In his “Study on the Unity of [Lenin’s] Thought” of 1924, Georg Lukacs argued that the “core of Lenin’s thought” was the actuality of the proletarian revolution. When I first read this, I was unclear as to what that actually meant, but having finally read Lenin’s contribution to international communist polemics, I think I finally get it. Not only that, but I think it provides a thread of continuity throughout Lenin’s career (e.g. in What is to be Done (1902) and The State and Revolution (1917)); when you understand what Lukacs means by “the actuality of the revolution”, a lot of Lenin’s theory and practice falls into place.

‘Left Wing’ Communism is, ostensibly, an attempt by Lenin to identify and describe the lessons of the Russian revolution that are applicable to other countries in the context of 1920. This context includes the rise of fascism and the communist response to that threat, controlled primarily through the Comintern, but it also includes the activities and programmes of communists and socialists in all the countries of Europe, pricely because Lenin felt that proletarian revolution was not only on the agenda in those countries, but because the revolution had, in reality, already begun. We know now, with historical hindsight, that Lenin was wrong about this, but it seems clear that this was not propaganda, that Lenin really believed the revolution to be imminent, and that he was making a good-faith contribution to the success of the international revolution.

Lenin always saw the problems of his age as a whole: the onset of the last phase of capitalism and the possibilities of turning the now inevitable final struggle between bourgeois and proletariat in favor of the proletariat - of human salvation. (Lukacs, Lenin, p. 11).

When you read Lenin’s work as active interventions in what he saw as an ongoing process of revolutionary organization and activity, it makes it easier to understand the process of his thought, including the typical criticisms of vacillation or opportunism, usually leveled against him. As he states with his usual force in ‘Left Wing’ Communism, there’s no point in coming up with rigid, abstract rules of political activity; politics and history are too complicated for that.

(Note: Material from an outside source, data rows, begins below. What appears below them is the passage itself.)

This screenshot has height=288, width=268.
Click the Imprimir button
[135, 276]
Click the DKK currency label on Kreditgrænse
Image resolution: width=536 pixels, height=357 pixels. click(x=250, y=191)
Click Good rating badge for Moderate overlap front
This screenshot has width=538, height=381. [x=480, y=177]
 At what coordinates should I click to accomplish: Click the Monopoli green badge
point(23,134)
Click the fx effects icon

To reject compromises ‘on principle’, to reject the permissibility of compromises in general, no matter of what kind, is childishness, which it is difficult even to consider seriously. A political leader who desires to be useful to the revolutionary proletariat must be able to distinghuish concrete cases of compromises that are inexcusable and are an expression of opportunism and treachery.

Lenin is arguing against the “left wing” segments of various Communist Parties who argue that their parties should not participate in bourgeois parliaments (i.e. stand for election, seek seats) or work within reactionary bourgeois trade unions. For Lenin, Communist Parties “must absolutely work wherever the masses are to be found”.

To refuse to work in the reactionary trade unions means leaving the insufficiently developed or backward masses of workers under the influence of the reactionary leaders, the agents of the bourgeoisie, the labour aristocrats, or ‘workers who have become completely bourgeois’. (p. 45)

It seems to me that Lenin’s view of parliaments is - similar to Marx’s - based on their relative novelty and the fact that, in their respective countries at their respective times, the bourgeoisie had not yet learned to make parliaments tools of class oppression, totally dominated both legally and ideologically by capital. In The State and Revolution, Lenin calls the state a special institution for the suppression of one class by another. But it seems clear that he distinguishes parliaments from the state, just as he distinguishes political parties from parliaments. These distinctions were, I assume, valid ones in Europe of the 1850s (Marx) and Russia of 1905-1920, but to my mind, these distinctions have - over the course of the twentieth century and into the twenty-first - ceased to have any validity. The compromises - both financial and ideological - required for any party to stand for parliament in North America are such as to obliterate any left wing progressivism (as witness the sorry state of today’s NDP); and parliament has become an institution of ideological oppression (one of Althusser’s Ideological State Apparatuses), while the non-parliamentary state (what we call “the government”) handles actual physical oppression and coercion. As someone who believes that any left-wing political party worth the name should have nothing to do with bourgeois parliaments, I’m one of those with an “infantile disorder”, like chicken pox, that Lenin attacks in his pamphlet. Chicken pox isn’t particularly dangerous, and is something we all have to go through; Lenin believes the left-wing opposition will grow out of it.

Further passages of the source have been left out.